INSTRUCTION A
Rewrite the stretch of the records from the line containing "Task: Click the Next button" through the line containing "Action: click(2129, 1134)", switching "Next" to "Continue" and leaving everything else unchanged. Leave the pictures out.

SOURCE DOCUMENT
= = = = = = =

We can tune hyperparameters in Decision Trees by comparing models trained with different parameter configurations, on the same data. An optimal model can then be selected from the various different attempts, using any relevant metrics. There are several different techniques for accomplishing this task. Three of the most popular approaches for hyperparameter tuning include Grid Search, Randomised Search, and Bayesian Search.

## Why Tune Hyperparameters in Decision Trees?

Like most machine learning algorithms, Decision Trees include two distinct types of model parameters: learnable and non-learnable. Learnable parameters are calculated during training on a given dataset, for a model instance. The model is able to learn the optimal values for these parameters are on its own. In essence, it is this ability that puts the “learning” into machine learning.

By contrast, non-learnable parameters cannot be inferred from the training data. Instead they must be set outside of the training process. Often these parameters define a specific architecture for a given model (e.g. number of trees in a Random Forest).

Normally, the non-learnable parameters are referred to as the Hyperparameters of a model. The learnable parameters can simply be referred to as the parameters, or weights.

In Decision Trees, the parameters consist of the selected features f, and their associated split points s, that define how data propagate through the nodes in a tree. Some of the most common hyperparameters include:

• Choice of splitting loss function, used to determine (f,s) at a given node
• Maximum depth of the tree, which sets a hard limit on how much branching can occur
• Minimum number of samples for a split,  which places a lower bound on how much data must enter a node for it not to be considered a leaf node during training
• Maximum number of leaf nodes, a value used to set an upper bound on the number of terminal points in the tree

Optimising the values of the hyperparameters, for a specific task, will often lead to superior model performance. Put simply, the Decision Tree will be able to make better predictions on unseen data. Many of these hyperparameters will perform a regularisation function during training, and thereby help to prevent overfitting.

## What Methods are Used to Tune Hyperparameters?

In this post, we’ll use 3 of the most popular choices for hyperparameter tuning. These include:

1. Grid Search: This involves an exhaustive search through a list of all possible hyperparameter values to try. Every possible combination is tried, and then the best performing model can be selected. While this option tends to perform well, it is computationally expensive
2. Randomised Search:  In this approach, a random set of samples are selected from the hyperparameter space. We can define the hyperparameter space with lists (like in Grid Search), or with statistical distributions. Randomised Search is much more computationally efficient, but can yield lower quality results if we are not careful with the parameter space definition
3. Bayesian Search: Here we build a probabilistic model to identify the best set of hyperparameters. The hyperparameter space is defined by statistical distributions. We can further influence how the tuning performs through a careful selection of prior distributions. This method is also computationally efficient, but it is more complex to use or explain, when compared with Grid Search or Randomised Search

Regardless as to which method we use, it is best practice to evaluate each hyperparameter configuration with Cross-Validation.  More specifically, it is typical to make use of K-Fold Cross-Validation to determine the performance of a model with a certain set of hyperparameter values. This reduces any possible bias introduced by the way we split our training and validation data sets.

= = = = = = =

GIVEN ENTRIES
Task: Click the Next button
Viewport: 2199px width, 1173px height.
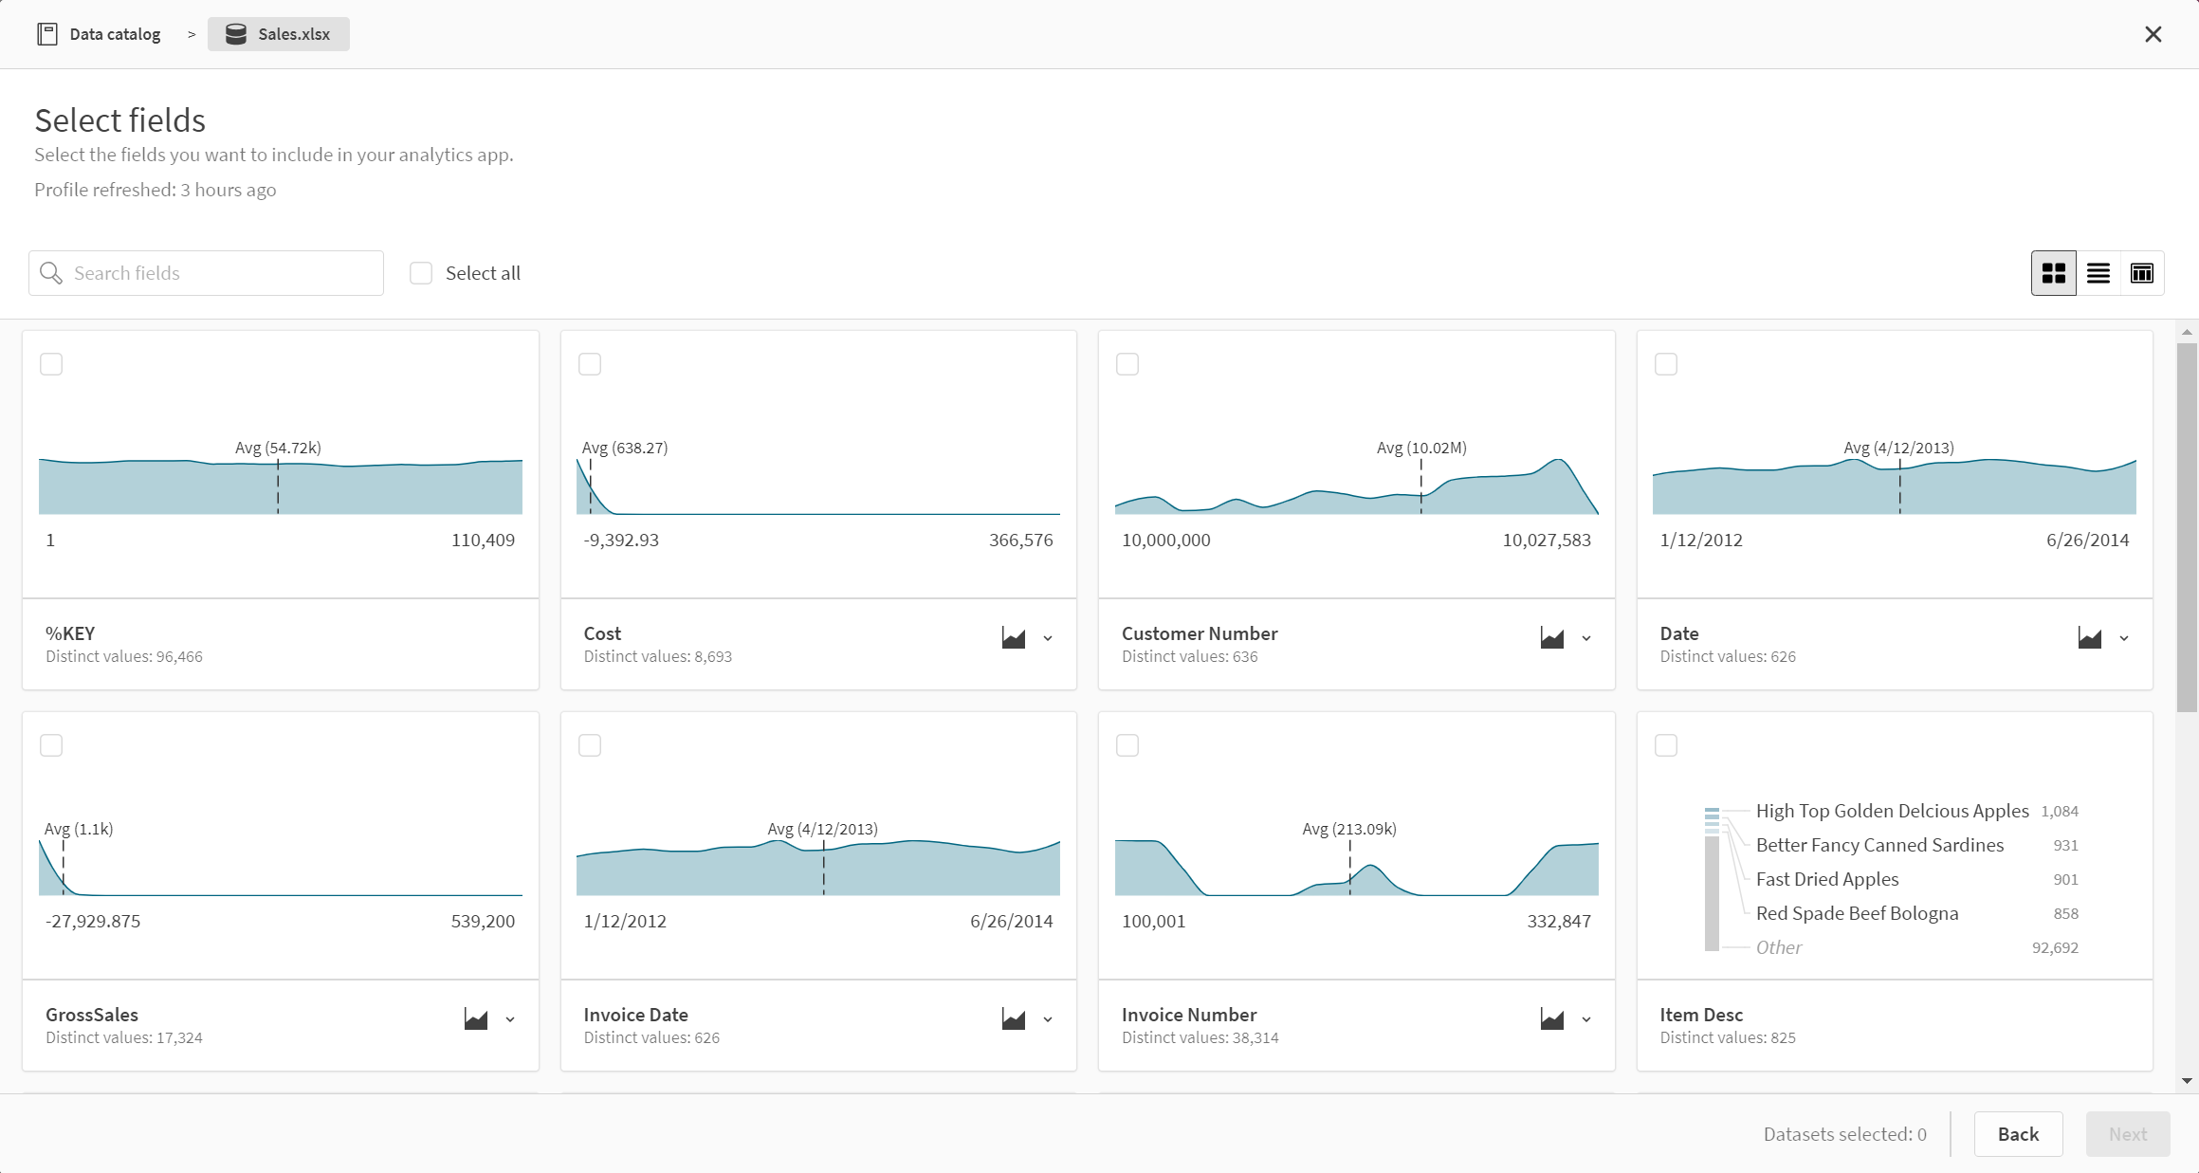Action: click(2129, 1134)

= = = = = = =

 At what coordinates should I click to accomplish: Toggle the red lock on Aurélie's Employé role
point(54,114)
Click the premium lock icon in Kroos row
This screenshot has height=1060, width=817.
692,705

= = = = = = =

INSTRUCTION B
Resume the text on tuning hyperparameters in Decision Trees from its last sentence.

FINAL ANSWER A
Task: Click the Continue button
Viewport: 2199px width, 1173px height.
Action: click(2129, 1134)

FINAL ANSWER B
## Python Coding Examples

We can now work through some examples to tune hyperparameters in Decision Trees. I will attempt to tune classification and regression Decision Trees on a toy dataset. Each of the methods described in the previous section will be tried.

Note that we will be working with the scikit-learn Decision Tree implementations. The hyperparameters I will attempt to optimise include:

• criterion (this is the splitting loss function mentioned previously)
• max_depth
• min_samples_split
• max_leaf_nodes

Let’s start by importing all the necessary packages:

# imports
import time
import numpy as np
from sklearn.datasets import make_classification, make_regression
from sklearn.model_selection import train_test_split
from sklearn.tree import DecisionTreeClassifier, DecisionTreeRegressor
from sklearn.model_selection import GridSearchCV, RandomizedSearchCV
from sklearn.metrics import accuracy_score, \
precision_score, \
recall_score, \
f1_score, \
mean_squared_error, \
mean_absolute_error
from skopt import BayesSearchCV
from skopt.space import Real, Integer, Categorical
from scipy.stats import uniform, poisson

Our toy datasets can be obtained by making use of scikit-learn’s make_classification and make_regression functionality:

# create a classification dataset
X1,y1 = make_classification(n_samples=1000,
n_features=100,
n_informative=60,
n_classes=2,
weights=[0.4,0.6],
random_state=42)

# create a regression dataset
X2,y2 = make_regression(n_samples=1000,
n_features=50,
n_informative=40,
n_targets=1,
noise=1.0,
bias=0.5,
random_state=42)

Both datasets consist of 1000 samples. The classification dataset contains 100 features, of which 60 contain useful information for a machine learning model. The label contains 2 classes, which are unbalanced (40/60). Our regression dataset has 50 features, with 40 of these being informative of the target. Noise and bias have been introduced into these data as well.

We can extract 20% of these data to form a hold-out test set:

# isolate a test set to compare results with
X1_train, X1_test, y1_train, y1_test = train_test_split(X1, y1, test_size=0.20, stratify=y1, random_state=42)
X2_train, X2_test, y2_train, y2_test = train_test_split(X2, y2, test_size=0.20, random_state=42)

The test set will be used to compare the results from the different tuning techniques we will try below.

### Determine Baseline Performance

In order to quantify the effects of hyperparameter tuning, we need to know how Decision Trees perform without it. As such, let’s train and test our models using the default hyperparameter values.

#### Classification

# fit a model with default parameters
clf = DecisionTreeClassifier()
clf.fit(X1_train,y1_train)

# compute performance on test set
y_pred = clf.predict(X1_test)
print('accuracy score: %.2f' % accuracy_score(y1_test,y_pred))
print('precision score: %.2f' % precision_score(y1_test,y_pred))
print('recall score: %.2f' % recall_score(y1_test,y_pred))
print('f1 score: %.2f' % f1_score(y1_test,y_pred))
accuracy score: 0.65
precision score: 0.70
recall score: 0.72
f1 score: 0.71

#### Regression

# fit a model with default parameters
rgr = DecisionTreeRegressor()
rgr.fit(X2_train,y2_train)

# compute performance on test set
y_pred = rgr.predict(X2_test)
print('mse score: %.2f' % mean_squared_error(y2_test,y_pred))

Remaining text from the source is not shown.